During the week, she says “they come home, eat their dinner then check their emails again. If they had the chance, they’d do it at weekends: it’s a competitive world, where they’re always trying to be faster and better than their competition.”

Her experience backs up research taken from all over Europe, which has some worrying implications. In a survey of 2,000 UK workers by the Chartered Institute of Personnel and Development (CIPD), two-fifths of workers said they checked their emails outside of working hours at least five times a day. A third said they couldn’t mentally switch off at home, with work always looming over them.

According to Cary Cooper, professor of organisational psychology at Manchester Business School and president of the CIPD, the recent trend even spills into the way we access our work communications and projects.

Today, says Cooper, work emails are just a tap of a smartphone away. “You don’t carry your laptop around when you’re out to dinner, but you do carry your mobile phone,” he says. “The smartphone changed everything.”

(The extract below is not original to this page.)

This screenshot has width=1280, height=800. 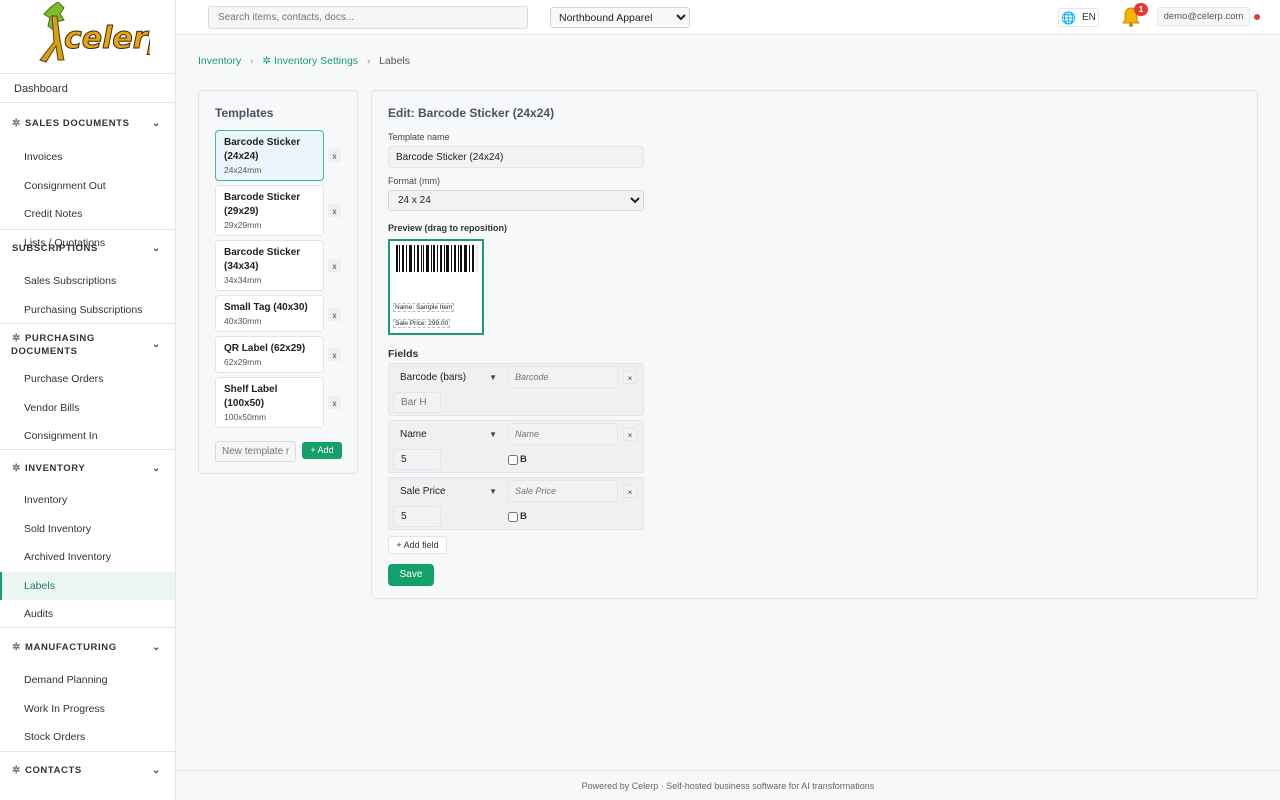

“The higher the expectation for monitoring organisational email, the less people can detach, the more time they spend on work-related email after hours and the more they are emotionally exhausted,” says Liuba Belkin, associate professor in the department of management at Lehigh University.

Even if you’re not a compulsive checker of work emails, simply having the ability to check them has an impact. “Regardless of how much time workers spend on email after hours, it still gets to them and has negative implications,” says Belkin

Two subsequent papers produced by Belkin and colleagues show that even the expectation of work emails out of working hours is a trigger of anxiety – for employees and their loved ones, too.

The more time spent on work emails outside of working hours, the greater the instances of emotional exhaustion – and the average person in Belkin’s study spent eight hours a week checking emails out of hours. Subsequent research by Virginia Tech University found that people don’t have to check emails, but just have to believe they’re expected to, to trigger significant amounts of anxiety.

As well as causing anxiety that ripples out to friends and family, there are other serious health implications from staying connected. “If we don’t switch off from work we don’t recover from work,” says Anna Cox, professor of human-computer interaction at University College London, who specialises in researching work-life balance. “Initially that starts to affect your productivity. When you work you’re tired. Ultimately, if you don’t recover from work properly, it can lead to all sorts of physical and mental health problems.”

Data gathered by a regular survey of employees for the European Working Conditions Survey shows that those who report working more outside regular working hours, for instance, report higher levels of cardiovascular conditions and musculoskeletal pain.

But a blanket ban on emails outside working hours isn’t universally welcomed.

In France for instance, Gonord is uncertain whether the law has worked as designed. His employer didn’t compel him to check emails even before the introduction of the right to disconnect, but he would occasionally check in in order to keep projects on track. “If your company enforces the right to disconnect – by shutting down email access to employees – you have no choice to disconnect,” he says. “I’d feel a pressure, which is what the law was trying to prevent.”

Others feel enshrining the weekend in law won’t necessarily be effective, nor that it will be likely to be implemented in other countries.

“We’re a long way from that, I think, when you think about the way we have so much flexibility,” explains Cox. She believes we’ve swung so far away from traditional 9-to-5 working that implementing strict “timetables” for checking emails would be as vehemently opposed in the UK or the US as it was supported in France.

There’s one further concern, too.

“It’s unenforceable,” says Cooper. “If you’re feeling job insecure and there’s high unemployment like they have in France, are you going to go to your employer and say, ‘I’m sorry, I’m taking you to court?’”

Instead, Cooper feels co-operation is needed between workers and their employers to ensure they’re able to enjoy time away from the screen and the stresses of email. Delete your work email account from your inbox, and leave the worries until Monday.